Determiner vs. Determinative
In the Cambridge Grammar of the English Language, Huddleston and Pullum use the term "determinative" for the lexical category of words like the, etc. And they use "determiner" for the grammatical function that is characteristically filled by determinatives (but which can also be filled by things such as genitive noun phrases).
In an older generation of reference grammars, however, notably Quirk, et alia's Comprehensive Grammar of the English Language, the use of these terms is exactly reversed. That is, "determiner" is the lexical category and "determinative" is the grammatical function.

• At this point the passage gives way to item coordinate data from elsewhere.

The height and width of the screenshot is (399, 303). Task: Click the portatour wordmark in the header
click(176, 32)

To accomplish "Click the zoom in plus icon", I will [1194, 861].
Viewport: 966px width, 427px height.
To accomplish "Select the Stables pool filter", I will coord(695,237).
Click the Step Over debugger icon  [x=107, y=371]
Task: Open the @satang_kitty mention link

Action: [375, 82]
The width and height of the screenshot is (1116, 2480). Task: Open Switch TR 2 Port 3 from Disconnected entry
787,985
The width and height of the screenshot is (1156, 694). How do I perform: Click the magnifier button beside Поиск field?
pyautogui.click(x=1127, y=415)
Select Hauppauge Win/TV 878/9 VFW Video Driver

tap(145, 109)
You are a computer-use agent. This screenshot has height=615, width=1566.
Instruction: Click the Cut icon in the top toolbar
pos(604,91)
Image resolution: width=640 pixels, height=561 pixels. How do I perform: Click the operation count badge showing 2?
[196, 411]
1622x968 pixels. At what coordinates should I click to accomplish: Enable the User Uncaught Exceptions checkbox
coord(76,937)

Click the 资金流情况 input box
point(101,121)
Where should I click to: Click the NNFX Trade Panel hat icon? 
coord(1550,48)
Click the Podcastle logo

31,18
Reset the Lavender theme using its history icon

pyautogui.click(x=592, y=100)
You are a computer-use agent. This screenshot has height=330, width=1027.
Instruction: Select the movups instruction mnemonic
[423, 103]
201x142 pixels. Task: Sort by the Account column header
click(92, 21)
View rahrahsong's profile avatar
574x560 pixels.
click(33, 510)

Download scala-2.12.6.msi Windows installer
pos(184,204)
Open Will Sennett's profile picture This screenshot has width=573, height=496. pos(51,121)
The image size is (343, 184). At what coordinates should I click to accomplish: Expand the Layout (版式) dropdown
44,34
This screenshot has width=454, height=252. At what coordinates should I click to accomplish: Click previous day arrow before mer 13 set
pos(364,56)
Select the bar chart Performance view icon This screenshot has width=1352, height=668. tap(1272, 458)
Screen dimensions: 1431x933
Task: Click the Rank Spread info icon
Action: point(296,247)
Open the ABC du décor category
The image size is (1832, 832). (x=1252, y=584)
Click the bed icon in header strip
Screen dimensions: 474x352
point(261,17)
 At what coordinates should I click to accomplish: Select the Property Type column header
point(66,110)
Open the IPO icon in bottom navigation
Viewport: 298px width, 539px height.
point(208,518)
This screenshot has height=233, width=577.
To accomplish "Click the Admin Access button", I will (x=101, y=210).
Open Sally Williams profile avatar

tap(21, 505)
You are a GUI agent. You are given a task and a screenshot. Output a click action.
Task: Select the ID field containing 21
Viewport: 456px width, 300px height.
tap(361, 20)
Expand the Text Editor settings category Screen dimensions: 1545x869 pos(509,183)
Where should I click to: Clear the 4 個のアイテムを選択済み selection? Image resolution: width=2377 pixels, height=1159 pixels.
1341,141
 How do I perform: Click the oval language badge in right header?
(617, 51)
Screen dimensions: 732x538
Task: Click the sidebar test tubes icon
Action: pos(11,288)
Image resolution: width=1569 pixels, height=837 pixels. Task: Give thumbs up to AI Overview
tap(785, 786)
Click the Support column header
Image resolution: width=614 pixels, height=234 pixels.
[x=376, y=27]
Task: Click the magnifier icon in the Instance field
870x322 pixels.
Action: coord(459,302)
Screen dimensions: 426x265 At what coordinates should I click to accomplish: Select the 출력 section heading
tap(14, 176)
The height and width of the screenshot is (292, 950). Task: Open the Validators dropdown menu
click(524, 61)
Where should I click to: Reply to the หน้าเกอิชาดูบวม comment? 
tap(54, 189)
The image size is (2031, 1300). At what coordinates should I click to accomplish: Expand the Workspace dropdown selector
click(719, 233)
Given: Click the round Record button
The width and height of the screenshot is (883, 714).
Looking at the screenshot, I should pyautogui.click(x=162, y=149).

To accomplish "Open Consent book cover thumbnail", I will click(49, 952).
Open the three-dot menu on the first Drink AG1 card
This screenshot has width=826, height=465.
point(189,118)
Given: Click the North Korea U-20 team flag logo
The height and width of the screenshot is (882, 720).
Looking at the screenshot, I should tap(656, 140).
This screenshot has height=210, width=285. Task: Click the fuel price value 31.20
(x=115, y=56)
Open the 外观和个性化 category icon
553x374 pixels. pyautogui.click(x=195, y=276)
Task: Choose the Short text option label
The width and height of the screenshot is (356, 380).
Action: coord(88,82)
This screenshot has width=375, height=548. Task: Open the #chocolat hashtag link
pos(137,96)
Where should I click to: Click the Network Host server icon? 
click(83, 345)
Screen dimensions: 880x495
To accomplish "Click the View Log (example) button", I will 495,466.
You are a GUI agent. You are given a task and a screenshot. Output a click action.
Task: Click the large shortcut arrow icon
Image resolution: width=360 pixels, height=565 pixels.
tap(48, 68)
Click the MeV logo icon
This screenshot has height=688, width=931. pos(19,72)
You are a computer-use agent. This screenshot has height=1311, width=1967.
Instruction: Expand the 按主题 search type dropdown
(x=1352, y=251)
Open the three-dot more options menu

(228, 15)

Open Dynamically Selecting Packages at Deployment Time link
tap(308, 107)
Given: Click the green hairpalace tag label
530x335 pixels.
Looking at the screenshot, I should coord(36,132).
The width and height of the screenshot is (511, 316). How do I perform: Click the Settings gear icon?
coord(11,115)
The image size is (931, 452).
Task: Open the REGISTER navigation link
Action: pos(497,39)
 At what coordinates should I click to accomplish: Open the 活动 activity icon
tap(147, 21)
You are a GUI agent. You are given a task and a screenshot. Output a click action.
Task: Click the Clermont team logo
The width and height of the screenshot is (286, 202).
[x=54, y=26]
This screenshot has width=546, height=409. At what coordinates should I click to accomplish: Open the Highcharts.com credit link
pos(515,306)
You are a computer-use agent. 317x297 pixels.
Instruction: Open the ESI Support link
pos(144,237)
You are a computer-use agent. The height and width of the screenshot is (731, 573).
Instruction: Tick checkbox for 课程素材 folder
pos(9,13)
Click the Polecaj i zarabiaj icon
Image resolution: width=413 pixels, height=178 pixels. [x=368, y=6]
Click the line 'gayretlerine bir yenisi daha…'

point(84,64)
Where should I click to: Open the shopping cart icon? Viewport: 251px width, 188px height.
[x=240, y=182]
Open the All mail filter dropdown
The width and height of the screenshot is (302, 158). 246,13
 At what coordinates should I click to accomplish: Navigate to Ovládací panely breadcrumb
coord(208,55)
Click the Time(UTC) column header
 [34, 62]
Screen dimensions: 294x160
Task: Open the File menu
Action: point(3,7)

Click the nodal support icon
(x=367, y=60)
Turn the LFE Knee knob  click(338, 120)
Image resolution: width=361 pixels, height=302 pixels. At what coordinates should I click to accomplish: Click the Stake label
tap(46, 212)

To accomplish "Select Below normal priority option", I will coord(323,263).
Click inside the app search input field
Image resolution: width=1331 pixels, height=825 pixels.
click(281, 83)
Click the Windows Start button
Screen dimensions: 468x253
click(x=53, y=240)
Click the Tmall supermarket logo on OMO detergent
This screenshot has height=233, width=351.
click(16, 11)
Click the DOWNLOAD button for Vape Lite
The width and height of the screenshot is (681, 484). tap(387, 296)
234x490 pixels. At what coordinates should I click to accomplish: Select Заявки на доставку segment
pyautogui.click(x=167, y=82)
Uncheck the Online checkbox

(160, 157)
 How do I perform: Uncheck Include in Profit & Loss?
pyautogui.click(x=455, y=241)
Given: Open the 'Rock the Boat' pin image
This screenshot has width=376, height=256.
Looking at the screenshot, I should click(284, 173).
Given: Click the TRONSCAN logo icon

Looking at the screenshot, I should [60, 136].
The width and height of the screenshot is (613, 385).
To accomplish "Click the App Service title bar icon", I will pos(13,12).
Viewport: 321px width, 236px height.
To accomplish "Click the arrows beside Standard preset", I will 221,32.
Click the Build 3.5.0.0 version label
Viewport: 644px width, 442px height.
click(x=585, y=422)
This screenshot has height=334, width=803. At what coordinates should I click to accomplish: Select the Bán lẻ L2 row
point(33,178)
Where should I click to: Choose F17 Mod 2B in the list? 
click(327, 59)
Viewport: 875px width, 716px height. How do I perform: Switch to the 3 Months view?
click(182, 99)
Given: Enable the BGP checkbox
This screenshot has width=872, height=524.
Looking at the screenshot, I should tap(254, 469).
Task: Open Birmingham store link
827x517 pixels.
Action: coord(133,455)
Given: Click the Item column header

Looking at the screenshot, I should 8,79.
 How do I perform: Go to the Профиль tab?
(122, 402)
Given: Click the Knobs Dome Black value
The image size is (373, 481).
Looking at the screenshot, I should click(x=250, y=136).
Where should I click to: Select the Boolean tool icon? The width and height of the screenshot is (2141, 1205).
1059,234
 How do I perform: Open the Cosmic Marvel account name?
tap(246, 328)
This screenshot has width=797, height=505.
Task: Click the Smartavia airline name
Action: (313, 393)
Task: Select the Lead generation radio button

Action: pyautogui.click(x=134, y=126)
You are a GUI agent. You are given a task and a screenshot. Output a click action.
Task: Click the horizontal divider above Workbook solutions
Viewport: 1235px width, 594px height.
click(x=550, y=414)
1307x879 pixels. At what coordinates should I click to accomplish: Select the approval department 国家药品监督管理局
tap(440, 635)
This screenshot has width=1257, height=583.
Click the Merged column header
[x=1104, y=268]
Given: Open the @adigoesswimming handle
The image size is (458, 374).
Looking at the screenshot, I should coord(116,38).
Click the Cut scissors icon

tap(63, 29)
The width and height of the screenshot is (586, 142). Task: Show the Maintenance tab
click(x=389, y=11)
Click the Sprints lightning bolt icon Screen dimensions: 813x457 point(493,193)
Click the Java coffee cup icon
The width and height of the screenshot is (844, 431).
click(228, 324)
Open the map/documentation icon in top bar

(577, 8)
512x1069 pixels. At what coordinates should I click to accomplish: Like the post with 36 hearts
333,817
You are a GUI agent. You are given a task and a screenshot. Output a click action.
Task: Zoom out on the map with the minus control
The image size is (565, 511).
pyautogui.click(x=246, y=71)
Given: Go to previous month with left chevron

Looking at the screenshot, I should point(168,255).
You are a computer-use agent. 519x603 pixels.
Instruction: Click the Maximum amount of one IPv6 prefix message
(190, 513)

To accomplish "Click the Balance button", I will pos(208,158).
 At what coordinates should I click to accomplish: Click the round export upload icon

The difference has been bugging me for a long time. Can anyone provide a principled explanation as to why we should prefer one over the other? I'm sure Huddleston and Pullum had a motivation to alter terminology that's been in use since Bloomfield's day, but I can't find any discussion in their work.
Solution 1:
I asked Geoff Pullum, and he responds:
The term "determinative" for the category of words like articles, demonstratives, and quantifiers is at least as old as A Grammar of Spoken English on a Strictly Phonetic Basis by Harold E. Palmer and F. G. Blandford (1939), and they take it from the French "adjectif determinatif". And "determiner" doesn't seem ever to have been a clearly defined lexical category. Huddleston and I like the appealingly mnemonic suffixal parallels: "adjective" and "determinative" are both categories (word classes); "determiner" and "modifier" are both functions.
It is most unfortunate that Quirk et al. used the terms the other way round; but they were needlessly going against Rodney Huddleston's earlier works, such as his Cambridge University Press textbook Introduction to the Grammar of English, and we are not aware of any precedent they were following.